Banjarnegara, PNN NEWS – Setiap pasien yang mendatangi fasilitas kesehatan tentu mengharapkan pelayanan yang baik dan profesional. Namun, harapan tersebut tidak dirasakan oleh TYO saat berobat ke salah satu klinik Rumah Keperawatan Mandiri di Desa Somawangi, Kecamatan Mandiraja, Kabupaten Banjarnegara, pada Kamis, 27 Februari 2025, sekitar pukul 17.00 WIB.
TYO mengaku mendapat perlakuan tidak menyenangkan dari seorang petugas kesehatan berinisial HD, yang diduga sebagai pemilik klinik tersebut dan dikenal masyarakat sebagai “Mantri.” Menurut keterangannya, ia justru diusir dan diminta mencari pengobatan di tempat lain.
Saat dikonfirmasi oleh PNN NEWS, TYO mengungkapkan bahwa dirinya tiba di klinik sekitar pukul 16.30 WIB dan mendapati tiga pasien lain sedang mengantre, menjadikannya pasien keempat dalam daftar antrean.
“Setelah beberapa saat, Mantri HD datang dan mulai memanggil pasien pertama. Pemeriksaan berlangsung normal dan tidak terlalu lama,” ujar TYO.
Namun, situasi berubah saat pasien kedua menjalani pemeriksaan, yang menurut TYO berlangsung lebih lama dari biasanya. Hal ini membuat beberapa pasien dalam antrean bertanya-tanya.
“Orang tua saya kemudian memberanikan diri untuk bertanya kepada Mantri HD mengapa pemeriksaan begitu lama. Namun, di luar dugaan, petugas tersebut merespons dengan nada kasar dan justru mengusir kami, menyuruh mencari pengobatan di tempat lain,” ungkapnya.
Setelah pasien kedua selesai ditangani, HD kembali ke ruang tunggu dan, menurut TYO, kembali mengusir orang tuanya. Akibat kejadian tersebut, TYO beserta keluarganya akhirnya memutuskan untuk meninggalkan klinik dan membatalkan niat berobat.
PNN NEWS mencoba mengonfirmasi kejadian ini kepada HD. Ia membenarkan adanya insiden tersebut, tetapi memberikan penjelasan berbeda mengenai kronologi kejadian.
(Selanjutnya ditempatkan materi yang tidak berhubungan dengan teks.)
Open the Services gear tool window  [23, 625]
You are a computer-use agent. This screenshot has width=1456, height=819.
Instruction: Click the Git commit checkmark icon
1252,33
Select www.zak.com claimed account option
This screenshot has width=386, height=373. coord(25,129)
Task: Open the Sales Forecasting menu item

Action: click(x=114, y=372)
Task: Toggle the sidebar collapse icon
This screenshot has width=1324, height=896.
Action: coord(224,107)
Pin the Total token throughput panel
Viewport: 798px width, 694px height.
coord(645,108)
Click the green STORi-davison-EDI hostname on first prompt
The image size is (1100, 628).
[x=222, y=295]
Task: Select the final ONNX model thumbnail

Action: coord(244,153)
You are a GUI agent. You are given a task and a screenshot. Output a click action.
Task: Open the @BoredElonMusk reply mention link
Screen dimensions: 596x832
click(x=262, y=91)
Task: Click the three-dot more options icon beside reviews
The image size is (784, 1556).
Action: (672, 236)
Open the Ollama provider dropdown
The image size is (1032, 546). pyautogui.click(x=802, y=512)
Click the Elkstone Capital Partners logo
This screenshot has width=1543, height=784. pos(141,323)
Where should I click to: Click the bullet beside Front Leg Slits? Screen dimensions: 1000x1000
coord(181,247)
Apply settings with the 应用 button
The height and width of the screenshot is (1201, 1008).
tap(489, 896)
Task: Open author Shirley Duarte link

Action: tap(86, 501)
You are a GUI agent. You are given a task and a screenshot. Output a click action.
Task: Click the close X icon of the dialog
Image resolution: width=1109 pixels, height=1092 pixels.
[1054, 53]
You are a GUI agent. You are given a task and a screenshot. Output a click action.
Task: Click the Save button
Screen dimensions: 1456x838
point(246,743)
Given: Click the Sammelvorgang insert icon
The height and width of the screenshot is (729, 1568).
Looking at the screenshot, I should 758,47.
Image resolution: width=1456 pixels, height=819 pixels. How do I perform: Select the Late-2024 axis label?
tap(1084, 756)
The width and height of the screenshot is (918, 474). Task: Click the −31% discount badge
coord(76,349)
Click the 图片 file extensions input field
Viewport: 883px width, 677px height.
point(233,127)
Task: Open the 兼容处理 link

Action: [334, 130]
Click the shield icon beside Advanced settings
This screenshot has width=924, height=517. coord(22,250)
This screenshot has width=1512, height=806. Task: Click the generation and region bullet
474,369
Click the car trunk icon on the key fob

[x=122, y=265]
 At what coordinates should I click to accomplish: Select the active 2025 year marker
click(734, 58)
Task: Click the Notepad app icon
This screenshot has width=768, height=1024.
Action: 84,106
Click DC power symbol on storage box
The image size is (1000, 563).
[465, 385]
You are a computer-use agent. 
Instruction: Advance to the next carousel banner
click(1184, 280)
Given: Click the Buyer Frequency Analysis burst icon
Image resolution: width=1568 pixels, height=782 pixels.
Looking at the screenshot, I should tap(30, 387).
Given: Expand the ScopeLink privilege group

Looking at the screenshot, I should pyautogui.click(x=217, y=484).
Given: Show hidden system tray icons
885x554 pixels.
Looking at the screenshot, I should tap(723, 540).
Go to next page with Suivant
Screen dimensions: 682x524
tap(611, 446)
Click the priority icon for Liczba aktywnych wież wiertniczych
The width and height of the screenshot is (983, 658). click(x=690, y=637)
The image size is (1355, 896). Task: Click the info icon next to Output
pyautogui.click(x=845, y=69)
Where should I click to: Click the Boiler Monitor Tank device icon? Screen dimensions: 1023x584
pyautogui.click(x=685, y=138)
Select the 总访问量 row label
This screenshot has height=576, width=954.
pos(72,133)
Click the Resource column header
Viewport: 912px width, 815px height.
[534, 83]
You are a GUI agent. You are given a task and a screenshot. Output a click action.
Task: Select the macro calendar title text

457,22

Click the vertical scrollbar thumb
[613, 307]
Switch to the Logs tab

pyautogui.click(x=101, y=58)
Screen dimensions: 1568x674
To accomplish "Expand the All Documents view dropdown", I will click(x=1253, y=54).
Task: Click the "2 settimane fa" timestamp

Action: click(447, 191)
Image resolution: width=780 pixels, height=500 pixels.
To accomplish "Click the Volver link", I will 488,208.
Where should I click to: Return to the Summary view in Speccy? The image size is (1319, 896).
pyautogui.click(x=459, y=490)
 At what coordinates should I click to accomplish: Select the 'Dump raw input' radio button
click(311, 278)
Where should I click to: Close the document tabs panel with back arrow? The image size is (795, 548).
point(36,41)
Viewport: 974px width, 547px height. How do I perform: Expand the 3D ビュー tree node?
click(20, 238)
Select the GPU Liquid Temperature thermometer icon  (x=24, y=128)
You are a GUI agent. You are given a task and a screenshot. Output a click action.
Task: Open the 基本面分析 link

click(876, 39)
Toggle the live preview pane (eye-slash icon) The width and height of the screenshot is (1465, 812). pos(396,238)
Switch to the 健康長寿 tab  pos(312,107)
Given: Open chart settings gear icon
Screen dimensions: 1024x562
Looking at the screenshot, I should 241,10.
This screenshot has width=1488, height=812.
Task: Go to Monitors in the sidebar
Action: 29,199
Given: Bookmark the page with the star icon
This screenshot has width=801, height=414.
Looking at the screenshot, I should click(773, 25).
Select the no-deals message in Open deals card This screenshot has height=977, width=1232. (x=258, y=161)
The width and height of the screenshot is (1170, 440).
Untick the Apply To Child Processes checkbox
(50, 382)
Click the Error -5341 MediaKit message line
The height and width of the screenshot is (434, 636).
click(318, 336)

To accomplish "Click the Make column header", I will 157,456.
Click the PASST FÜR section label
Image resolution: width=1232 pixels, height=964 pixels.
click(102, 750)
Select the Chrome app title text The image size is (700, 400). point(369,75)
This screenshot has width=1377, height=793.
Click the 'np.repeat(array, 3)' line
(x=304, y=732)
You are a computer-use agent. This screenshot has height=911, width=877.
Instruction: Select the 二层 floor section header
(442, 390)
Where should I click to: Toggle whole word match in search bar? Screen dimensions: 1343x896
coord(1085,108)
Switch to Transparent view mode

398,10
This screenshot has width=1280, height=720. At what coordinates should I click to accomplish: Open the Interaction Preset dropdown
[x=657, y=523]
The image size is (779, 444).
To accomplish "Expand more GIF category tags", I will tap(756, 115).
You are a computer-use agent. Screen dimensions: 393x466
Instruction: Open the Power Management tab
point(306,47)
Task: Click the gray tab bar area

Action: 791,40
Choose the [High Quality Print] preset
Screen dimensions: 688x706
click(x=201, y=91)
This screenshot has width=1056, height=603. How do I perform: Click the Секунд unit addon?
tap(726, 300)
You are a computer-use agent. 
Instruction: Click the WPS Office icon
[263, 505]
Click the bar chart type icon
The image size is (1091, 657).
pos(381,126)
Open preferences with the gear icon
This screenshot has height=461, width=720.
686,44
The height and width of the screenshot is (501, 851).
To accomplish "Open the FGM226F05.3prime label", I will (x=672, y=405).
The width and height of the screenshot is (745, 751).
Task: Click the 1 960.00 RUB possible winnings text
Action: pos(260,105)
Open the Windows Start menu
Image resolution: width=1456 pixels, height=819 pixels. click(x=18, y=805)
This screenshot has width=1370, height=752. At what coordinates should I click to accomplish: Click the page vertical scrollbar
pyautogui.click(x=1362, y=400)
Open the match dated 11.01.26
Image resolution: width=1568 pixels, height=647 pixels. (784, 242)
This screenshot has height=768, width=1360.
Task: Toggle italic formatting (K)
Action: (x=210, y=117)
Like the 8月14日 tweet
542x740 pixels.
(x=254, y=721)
“Benar memang ada kejadian itu. Saat itu saya sedang menangani pasien dengan patah tulang. Kemudian bapaknya Dewi melihat dari jendela dan saya bertanya, ‘Ada apa, Pak?’ Lalu beliau langsung berkata dengan nada tinggi, ‘Yang ditangani yang sakit dulu, bukan yang konsultasi.’ Saya jujur terkejut karena selama 21 tahun menjadi tenaga kesehatan belum pernah dibentak seperti itu. Karena merasa tidak bisa memenuhi ekspektasi keluarganya, saya menyarankan mereka mencari pengobatan di tempat lain,” jelas HD.
Ia juga menambahkan bahwa kliniknya beroperasi di bawah pengawasan Puskesmas setempat, yang secara berkala melakukan supervisi dan evaluasi setiap enam bulan sekali.
Menanggapi kejadian ini, pakar hukum Rasmono, S.H., menyatakan bahwa perawat yang membuka praktik mandiri harus mengacu pada peraturan yang berlaku, di antaranya:
- Pasal 6 Permenkes RI Nomor HK.02.02/MENKES/148/I/2010 tentang Izin Penyelenggaraan Praktik Perawat.
- Undang-Undang Nomor 38 Tahun 2014 tentang Keperawatan, khususnya Pasal 19, 20, 21, dan 33.
- Peraturan Menteri Kesehatan RI Nomor 17 Tahun 2013, yang merupakan revisi dari Permenkes Nomor HK.02.02/MENKES/148/I/2010.
Menurutnya, setiap perawat yang hendak melakukan praktik mandiri atau bekerja di fasilitas kesehatan wajib memiliki Surat Izin Praktik Perawat (SIPP)serta Surat Tanda Registrasi (STR) yang dikeluarkan oleh Konsil Keperawatan.
“Dengan adanya landasan hukum ini, perawat yang terjun ke masyarakat harus benar-benar kompeten dan diakui oleh negara, yaitu dengan memiliki STR dan SIPP yang sah,” tegas Rasmono.